We came up with a new technique called policy-driven fuzzer generation. Supported by this technique, PDFuzzerGen, a black-box fuzzer generation framework was proposed to support an automatic fuzzing of deep-level functional components on smart devices through a Web interface. Instead of directly mutating a raw message, PDFuzzerGen analyzes a message, formulates a variety of driving policies, and synthesizes fuzzers to reduce labor expense and development time consumption. We tested PDFuzzerGen on 19 real-world devices. PDFuzzerGen found more vulnerabilities than manually crafted black-box fuzzers in less time. Overall, PDFuzzerGen discovers 14 previously unknown vulnerabilities with two CVEs and five CNVDs.

Data Availability

The data used to support the findings of this study are available from the corresponding author upon request.

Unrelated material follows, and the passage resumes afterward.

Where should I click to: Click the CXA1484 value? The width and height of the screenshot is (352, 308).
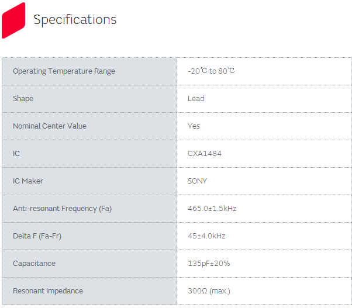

The disclosed security vulnerabilities found in this paper can be accessed in the CVE (https://cve.mitre.org/) and CNVD (http://www.cnvd.org.cn).

Conflicts of Interest

The authors declare that they have no conflicts of interest.

Acknowledgments

This work was supported, in part, by the Open project of the State Key Laboratory of Computer Architecture, Neural Network Enhanced Symbolic Execution Algorithm Research (CARCH201910) and the Fundamental Research Funds for the Central Universities under grant nos. 3132018XNG1814 and 3132018XNG1815.